13. Crossfit / Weightlifting / Yoga Gym
There are always going to be individuals looking to get in shape. A local gym gives your community just that. The trick is creating a gym that best suits local interest.
For example, in our area, there are Gold Gym’s, local owned gyms, and 4 Crossfit boxes. What you don’t see are any Yoga studios. I think it would be harder for a pure Yoga studio to survive here, but could definitely do well in another small town.
Say cheese! People will always be getting married, having babies, and wanting to capture all those memories in the form of a photograph. My best friend, Jason York of Jason York Photography set out to follow his dream and did. Where most people thought he could never make it following his “pipe dream,” he set up shop in his hometown of 8,500, where most of his critics reside.

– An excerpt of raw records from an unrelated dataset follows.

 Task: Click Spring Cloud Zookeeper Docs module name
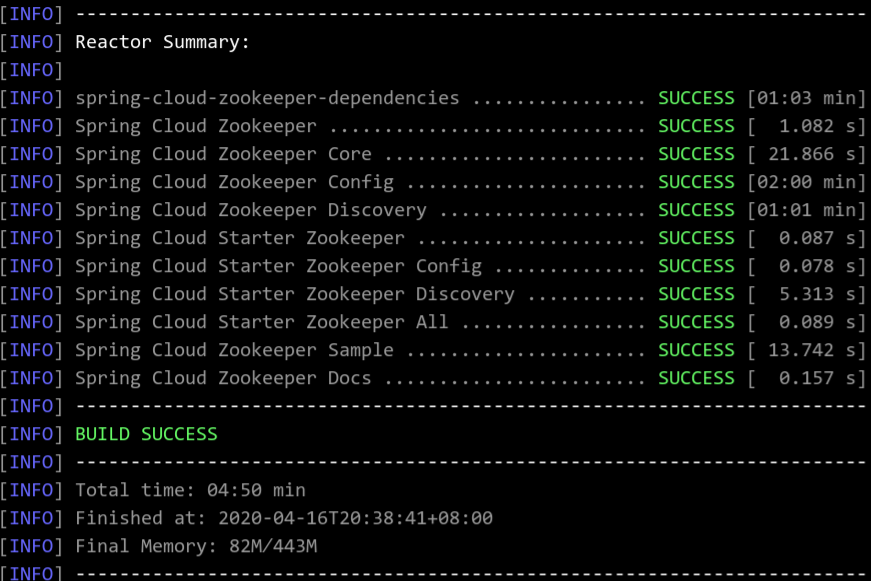[x=223, y=378]
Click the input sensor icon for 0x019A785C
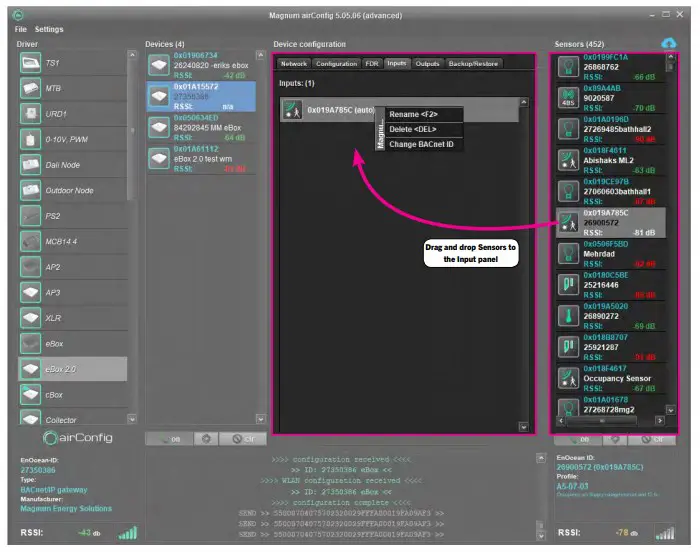This screenshot has height=552, width=700. click(292, 110)
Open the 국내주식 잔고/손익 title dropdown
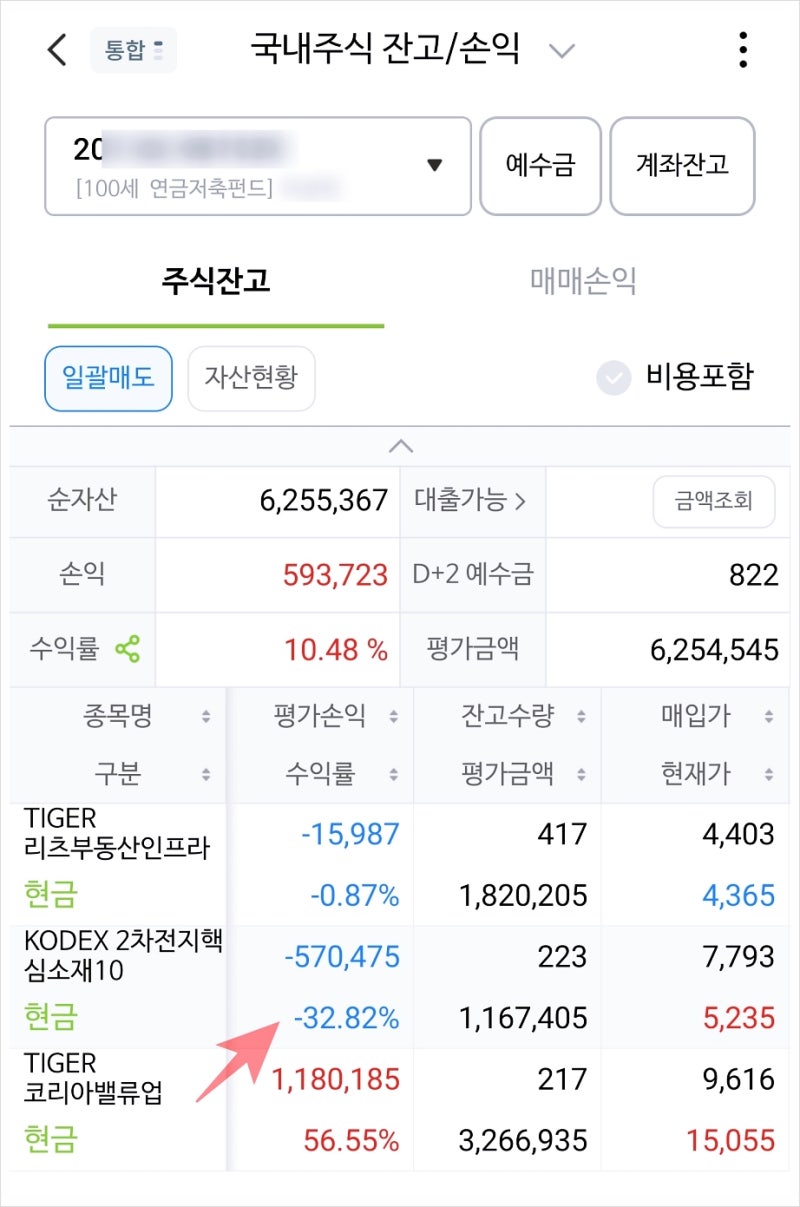Screen dimensions: 800x1207 pyautogui.click(x=562, y=50)
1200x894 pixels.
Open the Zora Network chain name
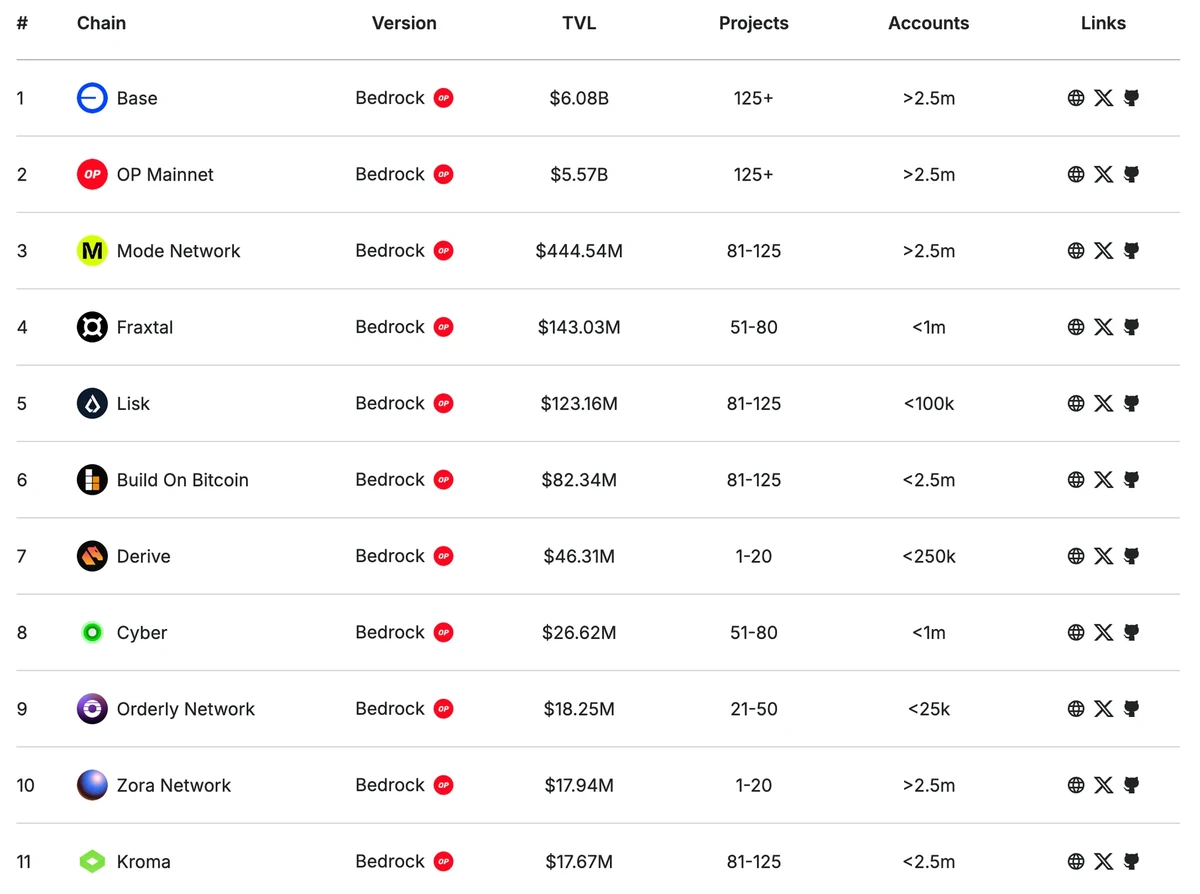click(x=173, y=785)
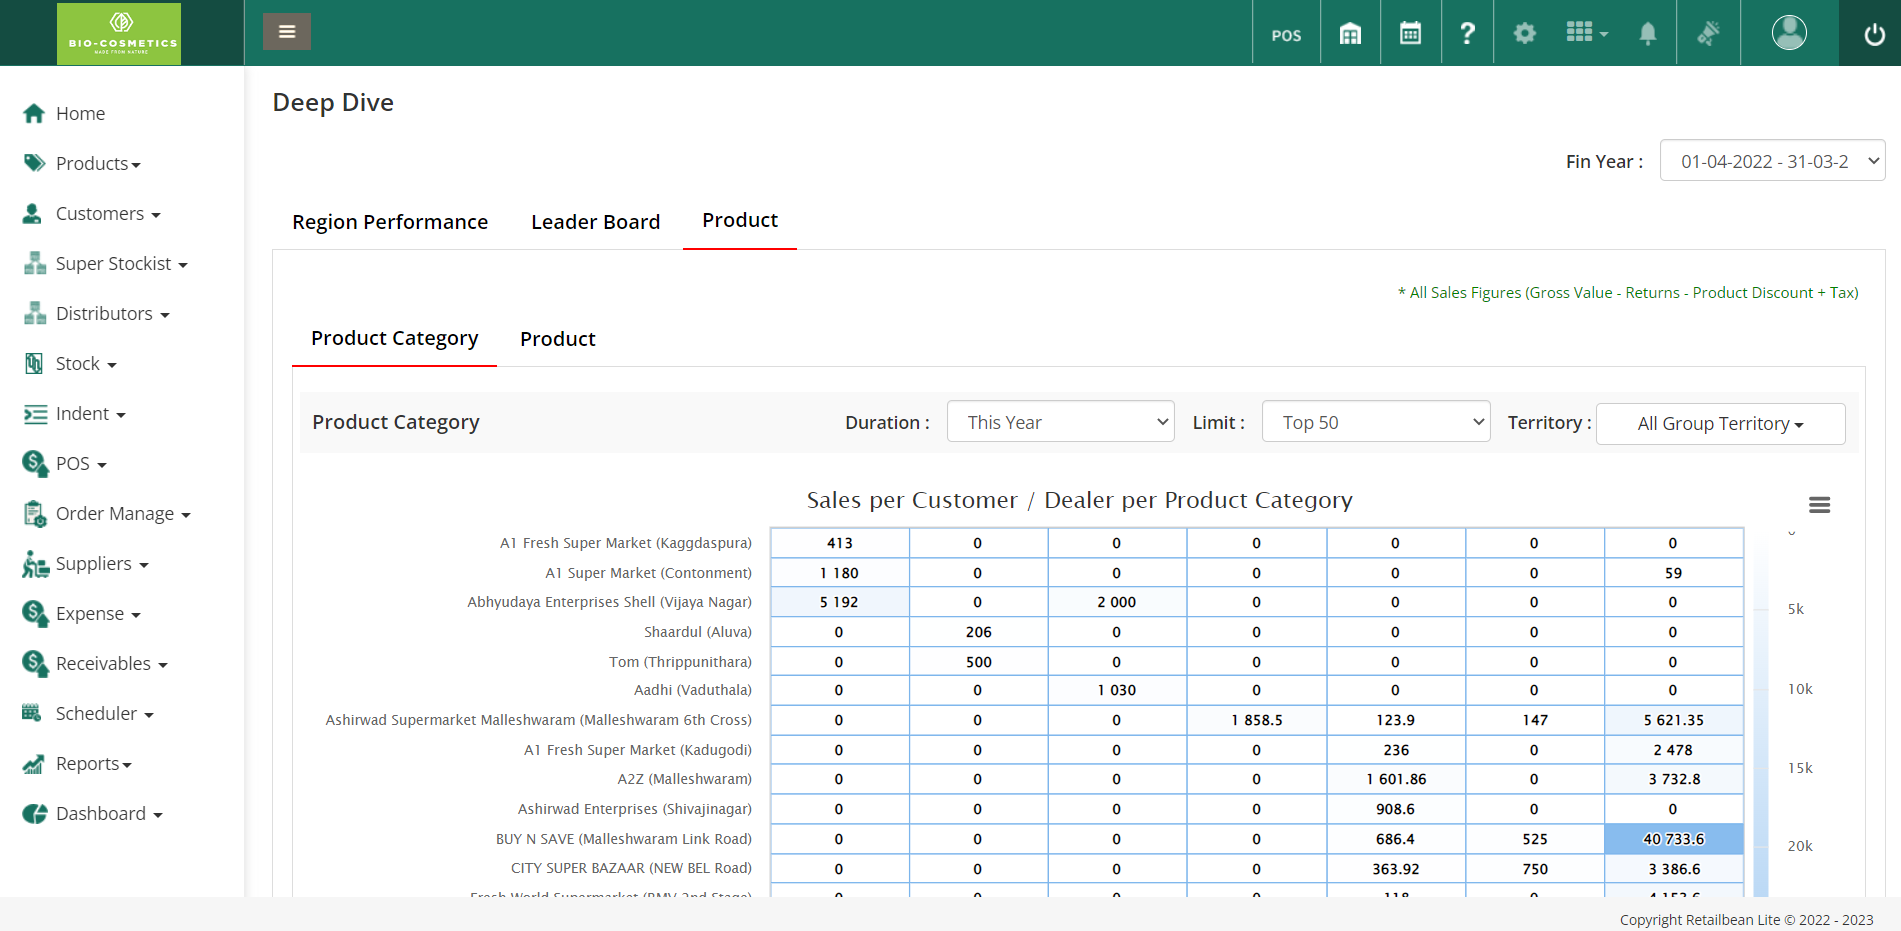The image size is (1901, 931).
Task: Open the store building icon
Action: tap(1350, 34)
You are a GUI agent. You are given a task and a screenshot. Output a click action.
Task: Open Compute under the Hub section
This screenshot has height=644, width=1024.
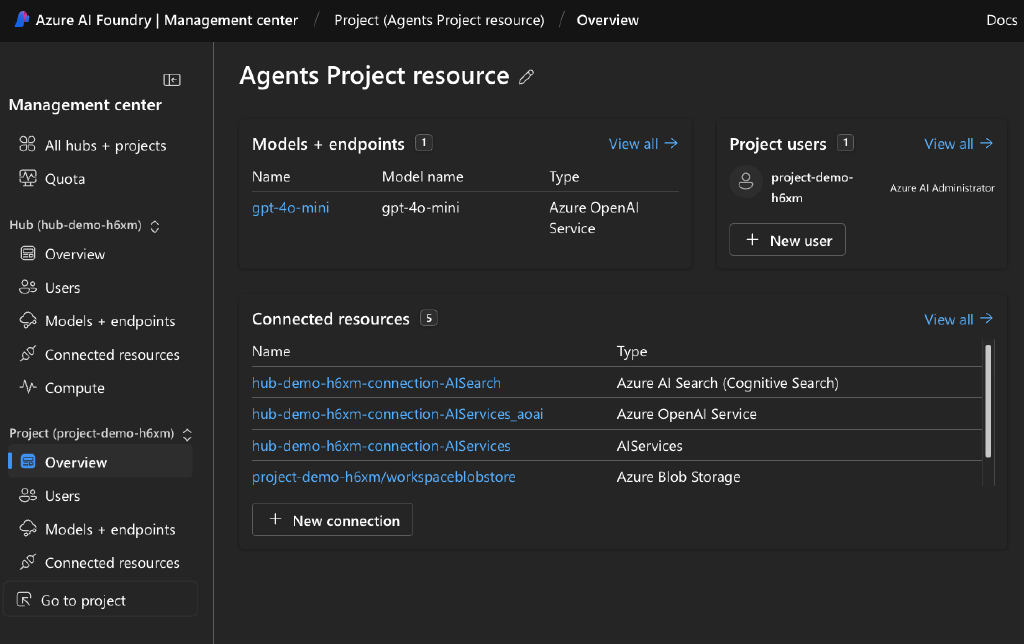[76, 387]
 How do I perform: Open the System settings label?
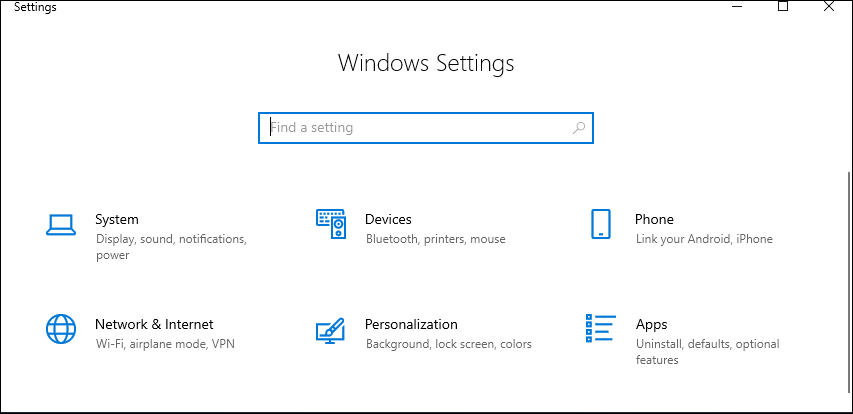(117, 219)
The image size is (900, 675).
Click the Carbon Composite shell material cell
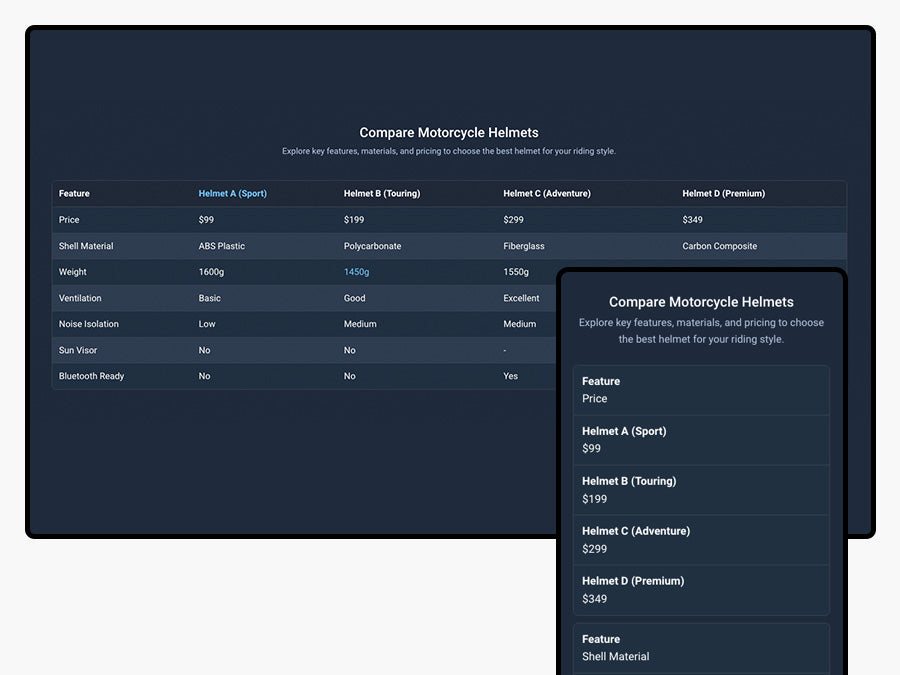719,246
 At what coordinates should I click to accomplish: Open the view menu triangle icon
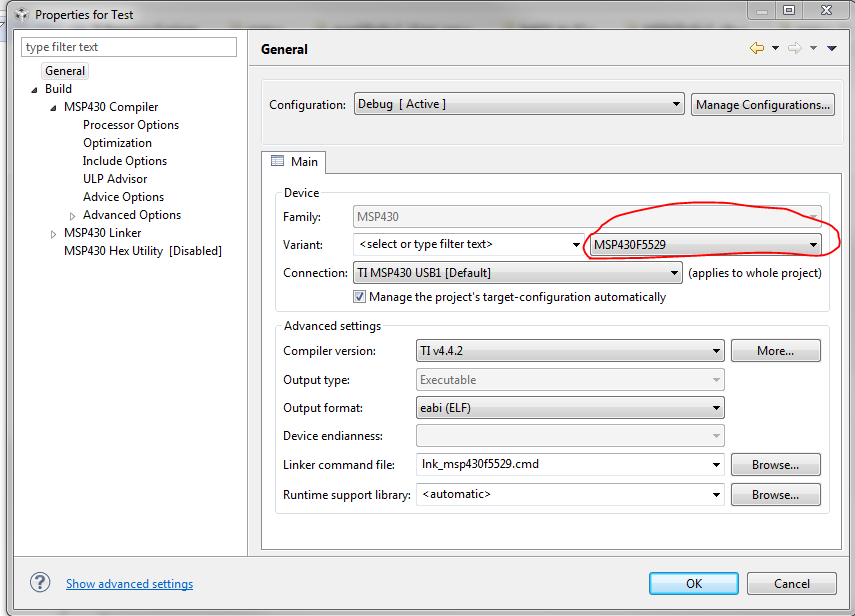832,48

Almost 10 years later, he has built his business even beyond his own expectations and is widely regarded as one of the best photographers in our area. He’s a testament to how a small business idea can thrive in a small town.
Tired of seeing so many electricians take shortcuts and put families at risk, Jason Shadowens decided to do something different. Wanting to have control of his business and not have to abide by the rules of local unions, he set up his own shop, Electrical Detectives, and never looked back.
The Bottom Line on Small Business Ideas
Small towns are a great place for local entrepreneurs to establish businesses that will thrive. As long as you know your community and your market, there’s no reason you can’t make it big while still living small.
What small town business ideas do you see thriving in your own local community?